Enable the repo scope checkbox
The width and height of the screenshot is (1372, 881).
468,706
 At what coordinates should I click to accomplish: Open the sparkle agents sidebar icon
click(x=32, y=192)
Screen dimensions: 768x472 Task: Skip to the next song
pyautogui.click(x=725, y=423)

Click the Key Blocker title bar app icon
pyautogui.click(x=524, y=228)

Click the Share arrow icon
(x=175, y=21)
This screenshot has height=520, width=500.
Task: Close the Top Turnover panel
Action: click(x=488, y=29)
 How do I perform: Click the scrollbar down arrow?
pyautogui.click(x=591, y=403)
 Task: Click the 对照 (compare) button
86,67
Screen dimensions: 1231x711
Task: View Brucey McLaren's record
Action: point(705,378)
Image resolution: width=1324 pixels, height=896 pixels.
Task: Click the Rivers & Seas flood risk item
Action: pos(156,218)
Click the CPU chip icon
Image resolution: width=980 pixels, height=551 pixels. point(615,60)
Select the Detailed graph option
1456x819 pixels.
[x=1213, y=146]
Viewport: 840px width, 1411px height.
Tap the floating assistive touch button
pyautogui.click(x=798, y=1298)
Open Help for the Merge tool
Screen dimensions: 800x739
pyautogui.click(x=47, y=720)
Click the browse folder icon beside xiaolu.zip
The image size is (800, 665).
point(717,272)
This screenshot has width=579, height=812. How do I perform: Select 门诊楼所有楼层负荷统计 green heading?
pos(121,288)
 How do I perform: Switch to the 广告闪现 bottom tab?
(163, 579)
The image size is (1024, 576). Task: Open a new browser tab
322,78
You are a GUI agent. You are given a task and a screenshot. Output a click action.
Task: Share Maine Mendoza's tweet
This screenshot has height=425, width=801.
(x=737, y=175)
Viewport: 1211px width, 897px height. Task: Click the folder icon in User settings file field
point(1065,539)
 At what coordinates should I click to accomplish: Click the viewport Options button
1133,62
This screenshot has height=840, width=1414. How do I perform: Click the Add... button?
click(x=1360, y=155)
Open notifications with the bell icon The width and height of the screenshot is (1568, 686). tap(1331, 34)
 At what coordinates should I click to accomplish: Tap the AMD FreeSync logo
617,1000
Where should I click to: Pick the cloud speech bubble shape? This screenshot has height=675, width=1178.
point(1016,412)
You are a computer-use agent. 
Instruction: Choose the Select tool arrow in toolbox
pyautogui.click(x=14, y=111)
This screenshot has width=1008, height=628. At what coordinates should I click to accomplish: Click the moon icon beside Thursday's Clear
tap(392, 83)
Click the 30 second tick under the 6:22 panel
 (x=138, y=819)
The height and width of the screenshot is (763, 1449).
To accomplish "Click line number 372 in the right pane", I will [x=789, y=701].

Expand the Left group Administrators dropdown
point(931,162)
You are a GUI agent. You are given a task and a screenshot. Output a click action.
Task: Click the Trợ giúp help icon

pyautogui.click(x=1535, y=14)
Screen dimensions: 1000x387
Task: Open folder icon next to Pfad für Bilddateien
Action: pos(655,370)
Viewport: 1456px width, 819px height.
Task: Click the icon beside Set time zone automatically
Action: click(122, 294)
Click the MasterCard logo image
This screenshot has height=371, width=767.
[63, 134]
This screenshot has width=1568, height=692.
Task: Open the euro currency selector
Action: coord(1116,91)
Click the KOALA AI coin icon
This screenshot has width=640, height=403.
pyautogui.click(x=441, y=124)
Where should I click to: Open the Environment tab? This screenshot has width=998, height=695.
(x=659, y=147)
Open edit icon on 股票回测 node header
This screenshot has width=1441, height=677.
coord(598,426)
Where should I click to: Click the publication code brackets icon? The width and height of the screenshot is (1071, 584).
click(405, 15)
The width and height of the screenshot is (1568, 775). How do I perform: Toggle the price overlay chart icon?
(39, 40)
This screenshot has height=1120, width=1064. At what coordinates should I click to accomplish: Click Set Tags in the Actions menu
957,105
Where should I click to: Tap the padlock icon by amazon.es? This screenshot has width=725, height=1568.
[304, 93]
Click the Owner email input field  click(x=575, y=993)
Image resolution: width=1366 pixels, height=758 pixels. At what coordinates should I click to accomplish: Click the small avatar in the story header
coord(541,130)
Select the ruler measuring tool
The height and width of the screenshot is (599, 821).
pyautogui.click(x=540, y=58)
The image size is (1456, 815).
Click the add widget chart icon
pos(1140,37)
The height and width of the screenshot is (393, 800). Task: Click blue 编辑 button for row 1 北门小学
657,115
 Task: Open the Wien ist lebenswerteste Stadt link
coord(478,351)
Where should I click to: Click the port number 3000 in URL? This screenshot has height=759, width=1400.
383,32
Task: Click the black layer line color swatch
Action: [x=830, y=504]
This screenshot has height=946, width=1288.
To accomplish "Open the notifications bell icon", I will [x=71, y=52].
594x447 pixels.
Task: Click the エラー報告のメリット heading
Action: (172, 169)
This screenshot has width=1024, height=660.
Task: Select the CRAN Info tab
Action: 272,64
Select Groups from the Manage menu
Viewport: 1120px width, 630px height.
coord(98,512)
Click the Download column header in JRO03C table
##############################
> _TASK TO CARRY OUT_
Rewrite all of the data above as a numbered list, one line per item, leaving out the blank lines.

> _TASK ANSWER_
1. Enable the repo scope checkbox
2. The width and height of the screenshot is (1372, 881).
3. 468,706
4.  At what coordinates should I click to accomplish: Open the sparkle agents sidebar icon
5. click(x=32, y=192)
6. Screen dimensions: 768x472 Task: Skip to the next song
7. pyautogui.click(x=725, y=423)
8. Click the Key Blocker title bar app icon
9. pyautogui.click(x=524, y=228)
10. Click the Share arrow icon
11. (x=175, y=21)
12. This screenshot has height=520, width=500.
13. Task: Close the Top Turnover panel
14. Action: click(x=488, y=29)
15.  How do I perform: Click the scrollbar down arrow?
16. pyautogui.click(x=591, y=403)
17.  Task: Click the 对照 (compare) button
18. 86,67
19. Screen dimensions: 1231x711
20. Task: View Brucey McLaren's record
21. Action: point(705,378)
22. Image resolution: width=1324 pixels, height=896 pixels.
23. Task: Click the Rivers & Seas flood risk item
24. Action: pos(156,218)
25. Click the CPU chip icon
26. Image resolution: width=980 pixels, height=551 pixels. point(615,60)
27. Select the Detailed graph option
28. 1456x819 pixels.
29. [x=1213, y=146]
30. Viewport: 840px width, 1411px height.
31. Tap the floating assistive touch button
32. pyautogui.click(x=798, y=1298)
33. Open Help for the Merge tool
34. Screen dimensions: 800x739
35. pyautogui.click(x=47, y=720)
36. Click the browse folder icon beside xiaolu.zip
37. The image size is (800, 665).
38. point(717,272)
39. This screenshot has width=579, height=812. How do I perform: Select 门诊楼所有楼层负荷统计 green heading?
40. pos(121,288)
41.  How do I perform: Switch to the 广告闪现 bottom tab?
42. (163, 579)
43. The image size is (1024, 576). Task: Open a new browser tab
44. 322,78
45. You are a GUI agent. You are given a task and a screenshot. Output a click action.
46. Task: Share Maine Mendoza's tweet
47. This screenshot has height=425, width=801.
48. (x=737, y=175)
49. Viewport: 1211px width, 897px height. Task: Click the folder icon in User settings file field
50. point(1065,539)
51.  At what coordinates should I click to accomplish: Click the viewport Options button
52. 1133,62
53. This screenshot has height=840, width=1414. How do I perform: Click the Add... button?
54. click(x=1360, y=155)
55. Open notifications with the bell icon The width and height of the screenshot is (1568, 686). tap(1331, 34)
56.  At what coordinates should I click to accomplish: Tap the AMD FreeSync logo
57. 617,1000
58. Where should I click to: Pick the cloud speech bubble shape? This screenshot has height=675, width=1178.
59. point(1016,412)
60. You are a computer-use agent. 
61. Instruction: Choose the Select tool arrow in toolbox
62. pyautogui.click(x=14, y=111)
63. This screenshot has width=1008, height=628. At what coordinates should I click to accomplish: Click the moon icon beside Thursday's Clear
64. tap(392, 83)
65. Click the 30 second tick under the 6:22 panel
66.  (x=138, y=819)
67. The height and width of the screenshot is (763, 1449).
68. To accomplish "Click line number 372 in the right pane", I will [x=789, y=701].
69. Expand the Left group Administrators dropdown
70. point(931,162)
71. You are a GUI agent. You are given a task and a screenshot. Output a click action.
72. Task: Click the Trợ giúp help icon
73. pyautogui.click(x=1535, y=14)
74. Screen dimensions: 1000x387
75. Task: Open folder icon next to Pfad für Bilddateien
76. Action: pos(655,370)
77. Viewport: 1456px width, 819px height.
78. Task: Click the icon beside Set time zone automatically
79. Action: click(122, 294)
80. Click the MasterCard logo image
81. This screenshot has height=371, width=767.
82. [63, 134]
83. This screenshot has width=1568, height=692.
84. Task: Open the euro currency selector
85. Action: coord(1116,91)
86. Click the KOALA AI coin icon
87. This screenshot has width=640, height=403.
88. pyautogui.click(x=441, y=124)
89. Where should I click to: Open the Environment tab? This screenshot has width=998, height=695.
90. (x=659, y=147)
91. Open edit icon on 股票回测 node header
92. This screenshot has width=1441, height=677.
93. coord(598,426)
94. Where should I click to: Click the publication code brackets icon? The width and height of the screenshot is (1071, 584).
95. click(405, 15)
96. The width and height of the screenshot is (1568, 775). How do I perform: Toggle the price overlay chart icon?
97. (39, 40)
98. This screenshot has height=1120, width=1064. At what coordinates should I click to accomplish: Click Set Tags in the Actions menu
99. 957,105
100. Where should I click to: Tap the padlock icon by amazon.es? This screenshot has width=725, height=1568.
101. [304, 93]
102. Click the Owner email input field  click(x=575, y=993)
103. Image resolution: width=1366 pixels, height=758 pixels. At what coordinates should I click to accomplish: Click the small avatar in the story header
104. coord(541,130)
105. Select the ruler measuring tool
106. The height and width of the screenshot is (599, 821).
107. pyautogui.click(x=540, y=58)
108. The image size is (1456, 815).
109. Click the add widget chart icon
110. pos(1140,37)
111. The height and width of the screenshot is (393, 800). Task: Click blue 编辑 button for row 1 北门小学
112. 657,115
113.  Task: Open the Wien ist lebenswerteste Stadt link
114. coord(478,351)
115. Where should I click to: Click the port number 3000 in URL? This screenshot has height=759, width=1400.
116. 383,32
117. Task: Click the black layer line color swatch
118. Action: [x=830, y=504]
119. This screenshot has height=946, width=1288.
120. To accomplish "Open the notifications bell icon", I will [x=71, y=52].
121. 594x447 pixels.
122. Task: Click the エラー報告のメリット heading
123. Action: (172, 169)
124. This screenshot has width=1024, height=660.
125. Task: Select the CRAN Info tab
126. Action: 272,64
127. Select Groups from the Manage menu
128. Viewport: 1120px width, 630px height.
129. coord(98,512)
130. Click the Download column header in JRO03C table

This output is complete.